Stephen White United States
There seem to be two forms of sebaceous adenitis. In the focal form, there are localized areas of alopecia, erythema, and excessive scaling (the scale is characteristically very adherent to hairs). The head and extremities appear to be more consistently involved. Inflammation and pruritus are variable but may be present, especially with a superficial pyoderma. This form is more common in short-coated breeds (e.g., Viszla), and often starts with head or facial involvement and progresses caudally.
A generalized form presents with dramatic amounts of scale on the skin, scale adherent to hairs (follicular casting) and the coat and skin often dry to the touch. As the disease progresses (often caudally from the face or head), there is a generalized thinning of the coat. The dorsal back, medial aspect of the pinnae and the ear canals usually are the most affected. Pruritus is variable but may be marked, especially if a secondary bacterial pyoderma present.
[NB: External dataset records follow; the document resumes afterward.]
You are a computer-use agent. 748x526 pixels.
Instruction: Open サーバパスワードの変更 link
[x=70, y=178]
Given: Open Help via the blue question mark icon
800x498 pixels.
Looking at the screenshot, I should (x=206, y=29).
Breeds that are predisposed to this form include the Standard Poodle, Samoyed, Akita, Old English Sheepdog, and the Lhasa Apso.
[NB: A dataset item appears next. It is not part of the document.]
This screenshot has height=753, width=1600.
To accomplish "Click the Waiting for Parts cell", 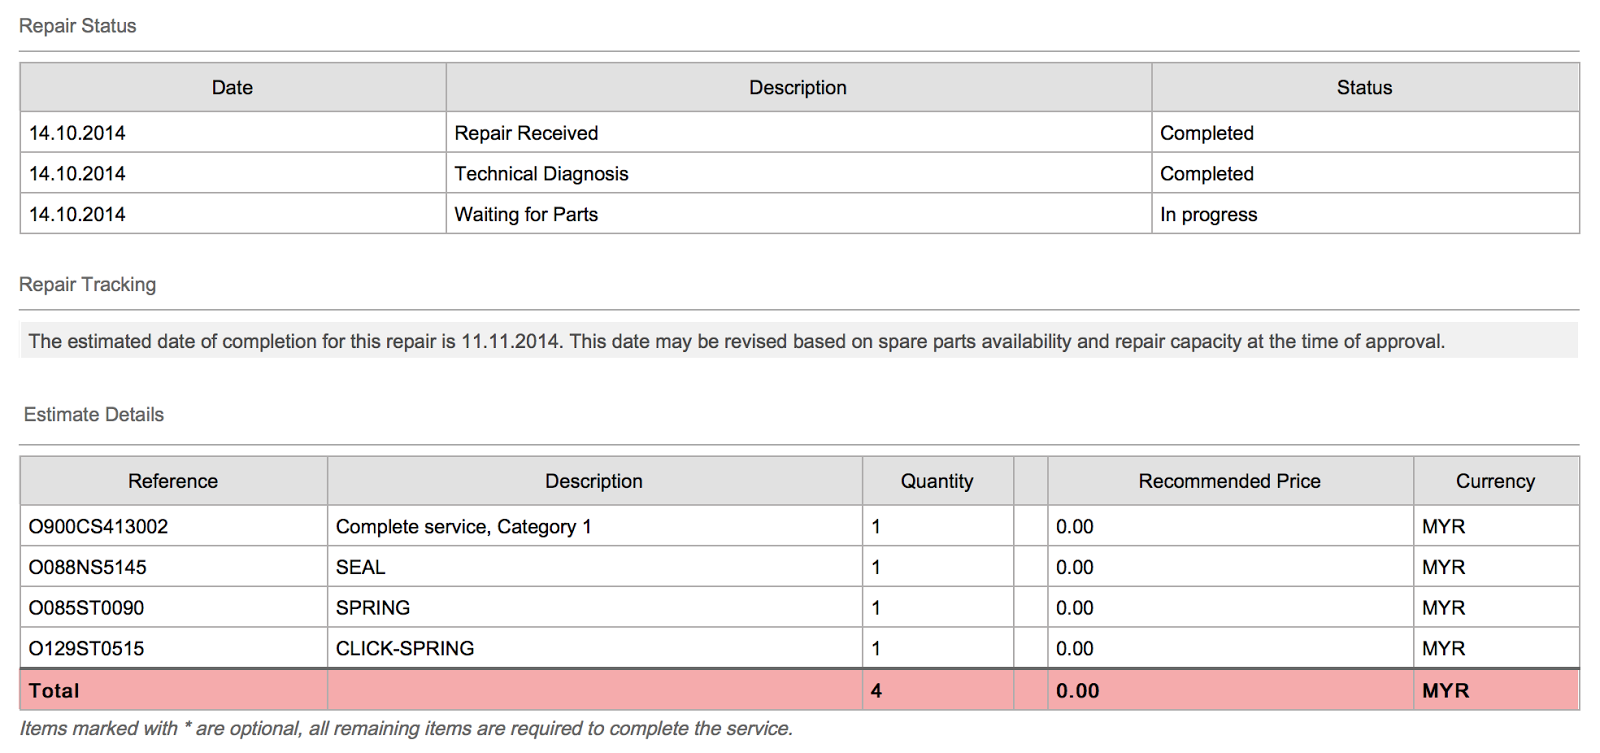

In the past, these problems (especially the generalized form) were likely diagnosed as idiopathic seborrheas or endocrinopathy.
An inflammatory process appears to be responsible for destroying the sebaceous glands in the affected areas. The cause for initiation of the inflammatory process is unknown at present. Marked orthokeratotic hyperkeratosis is also noted. This derangement in keratinization may at least in part be a product of the lack of sebaceous glands and their secretions. These patients appear to be prone to the development of secondary bacterial infections, which may contribute significantly to pruritus and hair loss.
For the focal form, differentials are: Infestations (Demodex), infections (bacterial, dermatophyte, Malassezia), zinc-responsive dermatosis, pemphigus foliaceus; for the generalized form: endocrinopathy, idiopathic seborrhea, Leishmaniasis.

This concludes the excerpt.